We have searched the literature to find publications that would allow us to make a comparison between TIDeFlow and other systems, and we have found that a direct comparison is not possible because other studies do not use comparable hardware, they do not have the same intrinsic operations, or they just focus on other issues such as raw performance, memory latency, cache behavior, and other issues that do not apply go our experimental testbed. As an example, typical issues with GPU programming deal with memory bandwidth and processor utilization, not with scheduling or signaling of tasks. Typical OpenMP papers deal with absolute performance, but rarely with ease of programmability and so on.

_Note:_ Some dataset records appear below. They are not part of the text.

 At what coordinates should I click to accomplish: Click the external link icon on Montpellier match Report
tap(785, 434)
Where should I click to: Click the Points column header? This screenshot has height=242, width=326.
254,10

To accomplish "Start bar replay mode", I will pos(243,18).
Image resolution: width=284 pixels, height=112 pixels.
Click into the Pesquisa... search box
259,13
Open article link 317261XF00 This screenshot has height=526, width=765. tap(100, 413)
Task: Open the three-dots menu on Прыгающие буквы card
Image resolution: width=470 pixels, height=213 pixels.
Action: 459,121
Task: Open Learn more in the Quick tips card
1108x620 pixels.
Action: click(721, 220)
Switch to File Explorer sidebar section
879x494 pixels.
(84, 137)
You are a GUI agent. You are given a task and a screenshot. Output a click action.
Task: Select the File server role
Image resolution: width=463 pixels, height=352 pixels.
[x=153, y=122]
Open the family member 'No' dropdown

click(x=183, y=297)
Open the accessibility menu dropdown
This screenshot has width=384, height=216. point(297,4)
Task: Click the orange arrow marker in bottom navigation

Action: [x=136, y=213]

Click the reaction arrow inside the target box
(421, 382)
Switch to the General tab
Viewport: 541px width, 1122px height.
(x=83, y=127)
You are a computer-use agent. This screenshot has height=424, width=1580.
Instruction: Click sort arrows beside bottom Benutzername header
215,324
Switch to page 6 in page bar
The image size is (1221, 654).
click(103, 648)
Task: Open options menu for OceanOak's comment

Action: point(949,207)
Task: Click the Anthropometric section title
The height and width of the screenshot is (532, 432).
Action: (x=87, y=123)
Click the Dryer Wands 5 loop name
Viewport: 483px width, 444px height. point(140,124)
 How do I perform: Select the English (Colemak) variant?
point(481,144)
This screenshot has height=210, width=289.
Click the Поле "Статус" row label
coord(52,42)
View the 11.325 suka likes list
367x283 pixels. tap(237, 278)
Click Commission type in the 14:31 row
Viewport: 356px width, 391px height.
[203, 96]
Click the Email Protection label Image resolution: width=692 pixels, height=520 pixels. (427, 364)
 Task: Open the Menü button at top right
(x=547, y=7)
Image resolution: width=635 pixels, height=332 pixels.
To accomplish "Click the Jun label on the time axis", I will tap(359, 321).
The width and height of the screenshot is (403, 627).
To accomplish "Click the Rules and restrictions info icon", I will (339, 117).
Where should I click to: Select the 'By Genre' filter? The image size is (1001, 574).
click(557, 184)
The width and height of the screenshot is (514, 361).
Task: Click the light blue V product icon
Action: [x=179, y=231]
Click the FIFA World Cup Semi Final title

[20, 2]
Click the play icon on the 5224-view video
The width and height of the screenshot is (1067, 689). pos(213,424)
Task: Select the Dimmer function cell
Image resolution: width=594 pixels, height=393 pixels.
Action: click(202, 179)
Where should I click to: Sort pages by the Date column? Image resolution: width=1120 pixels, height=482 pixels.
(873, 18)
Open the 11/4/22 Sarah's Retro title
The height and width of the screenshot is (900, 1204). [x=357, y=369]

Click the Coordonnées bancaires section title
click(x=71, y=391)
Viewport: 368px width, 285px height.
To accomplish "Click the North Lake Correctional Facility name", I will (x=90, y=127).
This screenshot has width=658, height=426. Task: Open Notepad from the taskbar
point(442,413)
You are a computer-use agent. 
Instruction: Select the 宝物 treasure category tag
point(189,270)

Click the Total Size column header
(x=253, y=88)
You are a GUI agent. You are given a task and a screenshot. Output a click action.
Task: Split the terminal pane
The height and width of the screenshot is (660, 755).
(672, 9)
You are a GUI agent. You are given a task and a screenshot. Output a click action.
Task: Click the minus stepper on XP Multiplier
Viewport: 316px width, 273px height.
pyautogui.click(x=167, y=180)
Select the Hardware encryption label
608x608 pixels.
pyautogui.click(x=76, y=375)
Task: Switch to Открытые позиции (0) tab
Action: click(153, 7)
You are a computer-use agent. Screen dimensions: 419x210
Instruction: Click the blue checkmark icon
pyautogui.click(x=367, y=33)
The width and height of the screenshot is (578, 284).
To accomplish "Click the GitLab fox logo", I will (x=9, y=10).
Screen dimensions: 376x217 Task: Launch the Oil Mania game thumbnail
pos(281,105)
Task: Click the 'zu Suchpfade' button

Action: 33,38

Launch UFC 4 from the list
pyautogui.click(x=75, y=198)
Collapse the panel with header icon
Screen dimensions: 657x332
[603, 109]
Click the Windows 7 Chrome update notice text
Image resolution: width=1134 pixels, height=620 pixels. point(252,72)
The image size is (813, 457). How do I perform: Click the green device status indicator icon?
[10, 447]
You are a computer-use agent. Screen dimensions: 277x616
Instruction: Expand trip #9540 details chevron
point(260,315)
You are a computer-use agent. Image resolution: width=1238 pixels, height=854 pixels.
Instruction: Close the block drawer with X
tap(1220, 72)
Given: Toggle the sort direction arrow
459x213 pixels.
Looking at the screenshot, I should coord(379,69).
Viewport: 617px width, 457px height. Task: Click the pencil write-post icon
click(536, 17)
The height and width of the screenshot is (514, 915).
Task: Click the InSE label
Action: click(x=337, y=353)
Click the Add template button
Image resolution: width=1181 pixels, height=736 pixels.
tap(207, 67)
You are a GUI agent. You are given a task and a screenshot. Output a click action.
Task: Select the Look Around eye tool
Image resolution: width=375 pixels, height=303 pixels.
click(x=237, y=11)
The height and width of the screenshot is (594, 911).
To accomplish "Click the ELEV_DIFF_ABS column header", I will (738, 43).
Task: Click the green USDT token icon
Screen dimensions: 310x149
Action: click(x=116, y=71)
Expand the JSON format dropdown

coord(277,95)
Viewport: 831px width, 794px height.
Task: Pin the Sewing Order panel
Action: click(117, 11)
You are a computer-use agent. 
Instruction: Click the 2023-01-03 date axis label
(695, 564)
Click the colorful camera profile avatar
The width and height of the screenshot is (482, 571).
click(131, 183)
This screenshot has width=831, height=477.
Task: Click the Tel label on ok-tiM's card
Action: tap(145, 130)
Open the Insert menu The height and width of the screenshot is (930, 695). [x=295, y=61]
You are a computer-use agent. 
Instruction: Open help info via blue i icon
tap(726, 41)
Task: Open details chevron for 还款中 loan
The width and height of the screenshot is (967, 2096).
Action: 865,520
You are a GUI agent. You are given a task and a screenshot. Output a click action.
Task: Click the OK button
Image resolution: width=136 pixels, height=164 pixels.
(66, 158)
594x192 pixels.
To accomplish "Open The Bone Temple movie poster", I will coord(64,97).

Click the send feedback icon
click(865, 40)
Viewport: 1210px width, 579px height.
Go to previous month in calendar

Some language extensions such as OmpSs[10] complement OpenMP to allow dependencies, but publications on it focus on overall runtime of some applications rather than on the individual cost of one runtime system operation and their experiments have been conducted on architectures that are different. As such a direct comparison will be of limited use.

13 Future Work

Future work will focus on improve resiliency to the failures that are inevitable in exascale systems. Current techniques based on global synchronization rely on global checkpoints to save the state of the processors. However, these techniques are inadequate for systems with hundreds or thousands of processors because failures in such a machine occur more often and propagate faster than global checkpoints can handle. A technique based on local checkpoints and redundant policies could be explored and introduced into TIDeFlow.

A study in energy efficiency must also be performed in order to make TIDeFlow energy-aware. The scheduling rules and the runtime system must be improved to support the design of HPC programs with a compromise between its energy consumption and its computational performance.

Additionally, we will perform a detailed comparison of TIDeFlow and more conventional GPU-based solutions. However, preliminary study suggests that the use of task queues in TIDeFlow will relieve the programmer of the burden of grouping the work in a manner designed to maximize occupancy on GPUs. Similarly, while we have primarily focused our experiments on regular applications, irregular applications make up a significant portion of scientific computing and are a highly researched problem in GPU computing. Because of the dataflow inspired nature of TIDeFlow, we are able to leverage existing work and techniques to better approach these problems [1].

Finally, future research will address the inclusion of new features in the TIDeFlow execution model such as the execution of actors with arbitrary priorities, the use of mutual exclusion constructs, and the support for recursion.